Pitch doth schreibble :
>
> What prompted my original post on Leslyn Heinlein's
> doing some sort of white witchcraft linked to Northern
> European traditions was, of course, the possibility that
> this might point to links to some form of pre-WWII
> proto-Neo-Pagan witchcraft in California.
And in that regard, I found that interview with Mara
Freeman /elsewhere/ on the Net:
" ...my interest in Ella began when I moved to
Carmel and found out that this Irish poet and
storyteller had once lived close by. Around the
corner from where I lived is Hawk Tower, hand-built
in stone by the great nature poet, Robinson Jeffers.
He actually modelled it on the one belonging to his
friend, W.B. Yeats, in Galway.
He and Ella and many other Carmel artists and
bohemians of the 1920s would light fires on the
beach at night and Ella would hold forth till the
wee hours telling Irish myths and legends.
Ella was a pioneer of Celtic spirituality on the
West Coast. Her legendary storytelling performances
earned her a seat at the University of California
in Berkeley, and she gained quite a following as a
keeper of the Bardic tradition.
She also set about re-establishing a magical order
that she had previously inaugurated in Ireland along
with Yeats and other Irish visionaries as part of
the Celtic Renaissance of those times.
She named it the *Fellowship of Shasta*, after the
sacred mountain in Northern California, and dedicated
it to the goddess Brigid, with whom she had a life-long
spiritual connection. "
~ from :
*Spirit of Scotland Tour
with Mara Freeman and Peter Vallance*
June 10 – 22, 2007
@ Susa-Morgan-Black.net
http://tinyurl.com/2ddmv9s
And then there is this essay:
" In the early 1990's I was assistant editor of an
earth-mysteries magazine called *Dragon's Quest*.

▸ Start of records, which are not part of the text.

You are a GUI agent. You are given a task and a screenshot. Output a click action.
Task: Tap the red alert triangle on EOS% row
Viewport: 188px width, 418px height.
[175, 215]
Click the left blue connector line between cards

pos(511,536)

One day a very interesting article was submitted for
possible publication. It was about an author called
Ella Young and was titled *Carmel Magic*. It was
written by a man named John Thompson...
Although I knew who Ella Young was, and indeed, owned
her *Celtic Wonder Tales*, I had no idea that she had,
in the 1920s, moved to an area quite geographically
close to my present location, and had passed on her
legacy of Irish magic to her new friends there...
While in Ireland Ella had been part of a magical group
called the *Fellowship of the Four Jewels*. The jewels
referred to were the four sacred treasures of the Tuatha
De Danaan of Ireland—the Sword of Light of Nuada, the
Spear of Lugh, the Cauldron of the Dagda, and the Stone
of Fal (also called the Stone of Destiny). These
treasures, in actuality, represented the powers of the
land of Ireland itself.
When Ella came to the USA and connected with the sacred
lands in California, she quite naturally modified her
focus to the land of California, while still using the
magical structures and Celtic deities with whom she had
worked before. So the *Fellowship of the Four Jewels*
became the *Fellowship of Shasta*, with Brigid as its
main deity. Ella dearly loved Brigid, whom she looked
upon as the Earth Goddess herself, and it was to Brigid
that the rites of the four yearly festivals performed by
the Fellowship were dedicated.
Whatever work the Fellowship had done through the years
of its existence (from 1931 till Ella's death in 1956,
and from 1960 till the death of her successor Gavin Arthur
in 1972), it had certainly left its energetic mark within
the lands of the central coast of California! "
~ from :
*Ella Young - Elfland's Ambassadress*
@Writing While Under the Influence of Faeries
http://tinyurl.com/28bmhrv
Cors in Manu Domine,
~ Khem Caigan
<[log in to unmask]>
"Heat and Moisture are Active to Generation;
Cold and Dryness are Passive, in and to each Thing;
Fire and Air, Active by Elementation;
Water and Earth, Passive to Generation."